Key Insights:
- Crypto regulations under MiCA could disqualify thousands of unlicensed EU crypto firms after the July 1 deadline.
- Only MiCA-approved exchanges and wallet providers may continue serving EU users.
- Crypto users could face withdrawals, account checks, and platform migrations.
The European crypto market is nearing a compliance break as Crypto regulations under MiCA reach their July 1 deadline. After that date, crypto exchanges, brokers, and wallet providers without approval must stop serving EU customers.
MiCA rules were designed to create one rulebook for digital assets across the European Union. A licensed crypto-asset service provider can use passporting rights to serve all 27 member states. Yet the number of approved firms remains small compared with the old market.
Hogan Lovells said Europe had more than 3,000 virtual asset service providers in 2024. By May 2026, only 194 crypto-asset service providers had secured authorization, including credit institutions. The firm expects roughly 75% of the pre-MiCA provider base to lose registration status.
MiCA Rules Leave Unlicensed Platforms with Few Options
The July deadline leaves unlicensed platforms with limited choices. They can secure approval, move customers to an approved European entity, or exit the region. Firms that continue serving EU clients without approval risk breaching EU law.

ESMA has already told unapproved providers to prepare orderly wind-down plans. Those plans should help users move funds to licensed firms or self-hosted wallets. Platforms may also need to stop new deposits before fully closing EU services.
France has taken one of the clearest enforcement positions. The AMF said unauthorized crypto providers must stop serving French clients from July 1. Firms that ignore the rule could face a two-year prison sentence and a fine of €30,000.
The French regulator can also publish blacklists, warn users, and seek court action to block websites. That gives MiCA rules real enforcement power beyond basic paperwork. It also shows how national regulators may shape the rollout.
However, implementation remains uneven across Europe. Some countries have moved faster than others. That may affect how quickly firms receive approval, even though MiCA is meant to create one market.
Crypto Regulations May Trigger Account Transfers
Crypto regulations will not affect every user in the same way. Customers on licensed exchanges should see normal service continue. The bigger risk sits with users on platforms that have not secured EU authorization.
They may be alerted to withdraw assets, accept new terms, or move assets. Some platforms may shift clients to a licensed European arm. In that case, users could face fresh identity checks or updated legal agreements.
ESMA has also warned users to check which company actually holds their account. MiCA protections apply to the authorized EU entity. They may not cover other businesses using the same brand name outside Europe.

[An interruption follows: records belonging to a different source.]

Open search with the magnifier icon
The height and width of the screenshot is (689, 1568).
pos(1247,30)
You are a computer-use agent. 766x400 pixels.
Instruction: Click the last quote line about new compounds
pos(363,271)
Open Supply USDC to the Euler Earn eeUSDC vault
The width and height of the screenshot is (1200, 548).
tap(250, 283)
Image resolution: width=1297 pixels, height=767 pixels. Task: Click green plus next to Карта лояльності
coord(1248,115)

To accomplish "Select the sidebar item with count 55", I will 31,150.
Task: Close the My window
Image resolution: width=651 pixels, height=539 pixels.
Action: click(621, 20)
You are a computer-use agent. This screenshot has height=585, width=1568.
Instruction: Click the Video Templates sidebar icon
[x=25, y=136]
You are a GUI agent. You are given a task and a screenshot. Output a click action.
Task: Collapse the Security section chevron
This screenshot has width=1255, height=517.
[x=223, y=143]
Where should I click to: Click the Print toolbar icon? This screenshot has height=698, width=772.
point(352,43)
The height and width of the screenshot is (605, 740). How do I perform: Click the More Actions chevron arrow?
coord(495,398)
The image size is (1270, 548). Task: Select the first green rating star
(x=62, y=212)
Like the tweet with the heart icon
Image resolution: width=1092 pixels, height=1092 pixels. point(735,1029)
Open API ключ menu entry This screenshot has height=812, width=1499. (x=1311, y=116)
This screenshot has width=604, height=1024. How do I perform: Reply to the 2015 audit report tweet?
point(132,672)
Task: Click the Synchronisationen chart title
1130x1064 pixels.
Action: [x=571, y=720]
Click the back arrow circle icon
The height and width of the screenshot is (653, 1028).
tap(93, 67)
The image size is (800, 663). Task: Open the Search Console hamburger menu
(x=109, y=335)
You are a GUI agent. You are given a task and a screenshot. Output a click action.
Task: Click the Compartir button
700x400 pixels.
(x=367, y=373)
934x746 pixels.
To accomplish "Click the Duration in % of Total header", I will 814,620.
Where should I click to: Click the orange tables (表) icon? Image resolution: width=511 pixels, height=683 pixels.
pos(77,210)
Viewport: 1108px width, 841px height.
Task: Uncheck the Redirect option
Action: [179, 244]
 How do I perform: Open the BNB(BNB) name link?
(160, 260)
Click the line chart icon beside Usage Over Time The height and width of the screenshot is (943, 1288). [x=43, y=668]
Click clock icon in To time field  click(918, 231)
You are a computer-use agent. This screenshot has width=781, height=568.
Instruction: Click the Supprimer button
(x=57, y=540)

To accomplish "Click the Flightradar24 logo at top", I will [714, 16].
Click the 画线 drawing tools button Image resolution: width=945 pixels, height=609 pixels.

This detail matters because many users still rely on unlicensed platforms. OKX Europe analysis reportedly found that 60% of European crypto users use exchanges without MiCA authorization. It also said 7.6 million of 18.5 million exchange app downloads in Europe went to unlicensed platforms from May 2025 to May 2026.
Stablecoins already offer a preview of this shift. Several exchanges removed Tether’s USDT from European platforms after MiCA requirements tightened. Meanwhile, compliant stablecoins such as USDC and EURC continued operating across the region.